__WHAT THE TASK REQUIRES__. Please repeat the lines below, exactly and only, from the one that holds "Pin the sidebar using the pushpin icon" through the one that holds "Image resolution: width=1909".

----- RECORD EXCERPTS -----

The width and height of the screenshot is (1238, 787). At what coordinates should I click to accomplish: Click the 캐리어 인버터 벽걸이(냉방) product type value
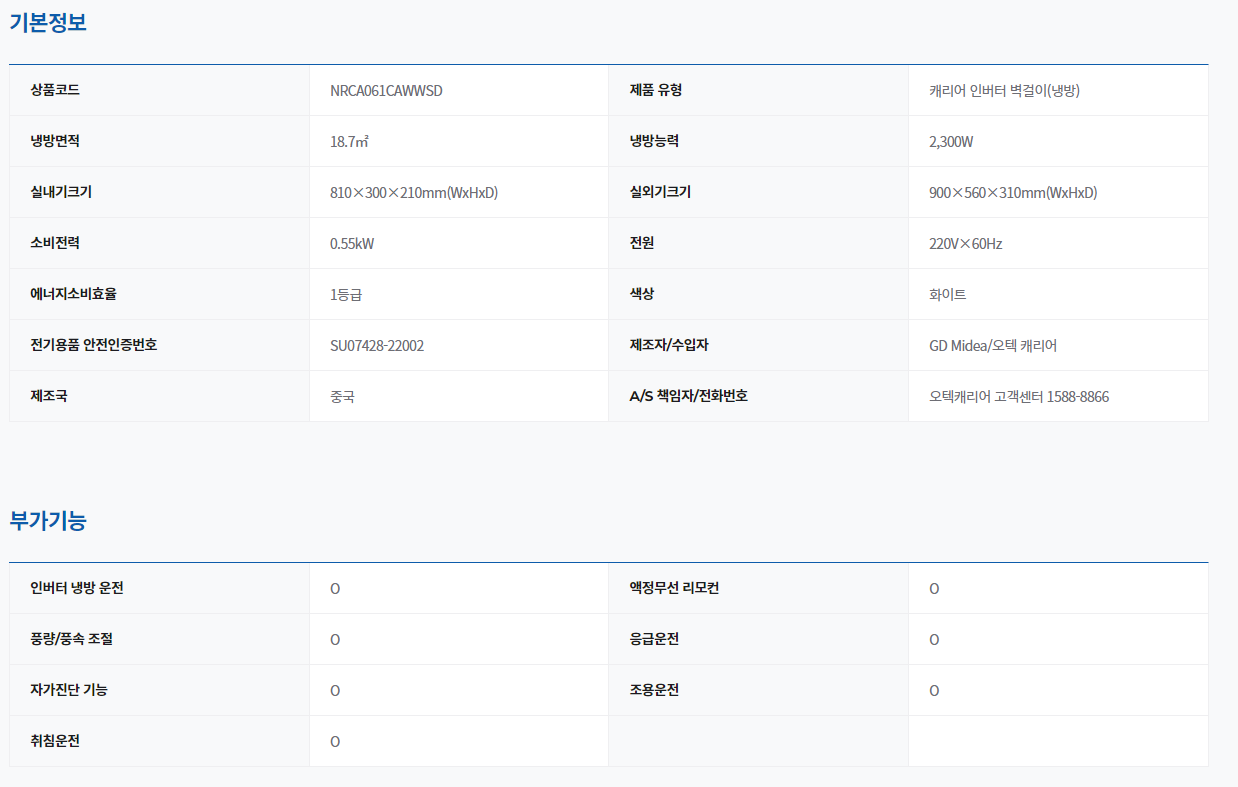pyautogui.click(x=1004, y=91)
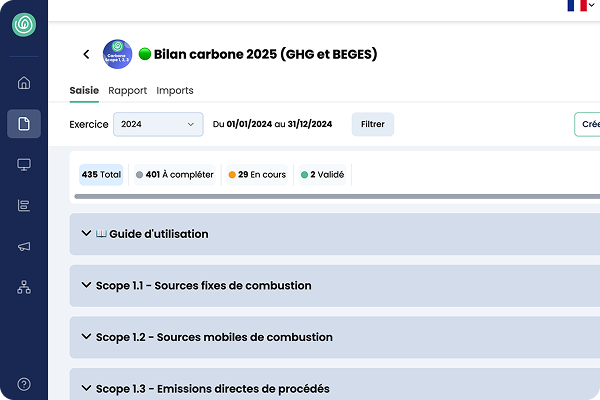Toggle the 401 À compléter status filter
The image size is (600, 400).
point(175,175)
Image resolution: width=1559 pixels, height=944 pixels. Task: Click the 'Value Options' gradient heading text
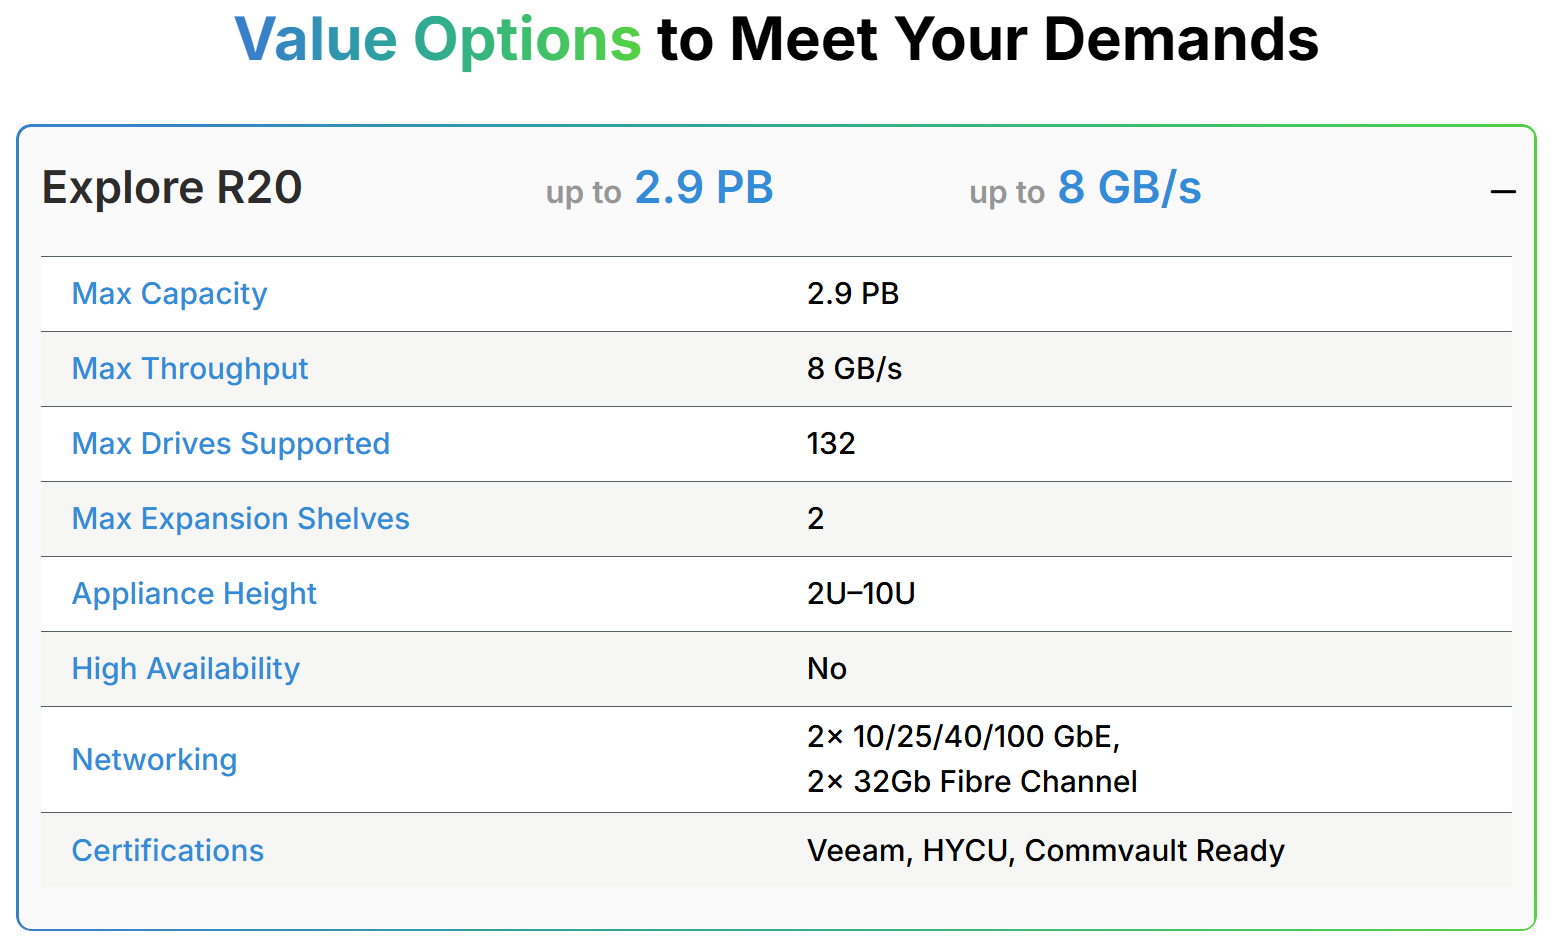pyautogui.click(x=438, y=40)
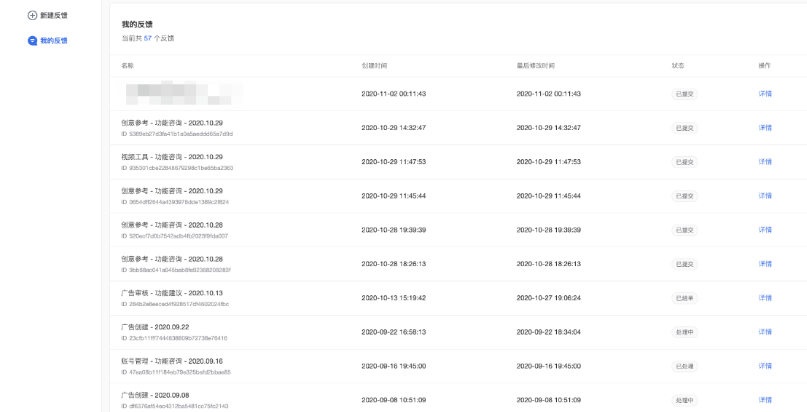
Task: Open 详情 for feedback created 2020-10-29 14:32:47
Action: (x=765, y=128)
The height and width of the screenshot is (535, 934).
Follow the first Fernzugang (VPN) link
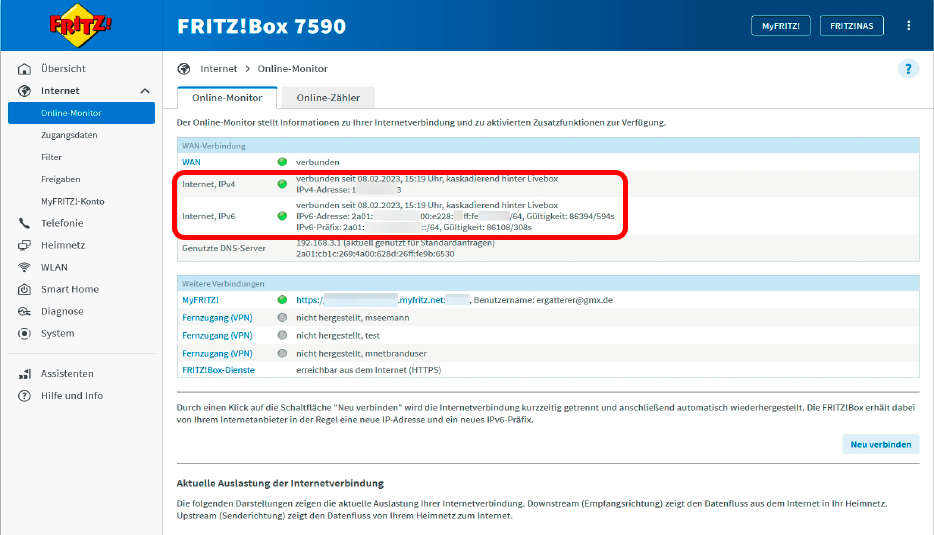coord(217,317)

-----
----- RECORD EXCERPTS -----

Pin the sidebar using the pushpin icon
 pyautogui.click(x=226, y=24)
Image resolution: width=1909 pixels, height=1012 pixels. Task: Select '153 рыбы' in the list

-----

__RESPONSE AREA__.
Pin the sidebar using the pushpin icon
 pyautogui.click(x=226, y=24)
Image resolution: width=1909 pixels, height=1012 pixels. Task: Select '153 рыбы' in the list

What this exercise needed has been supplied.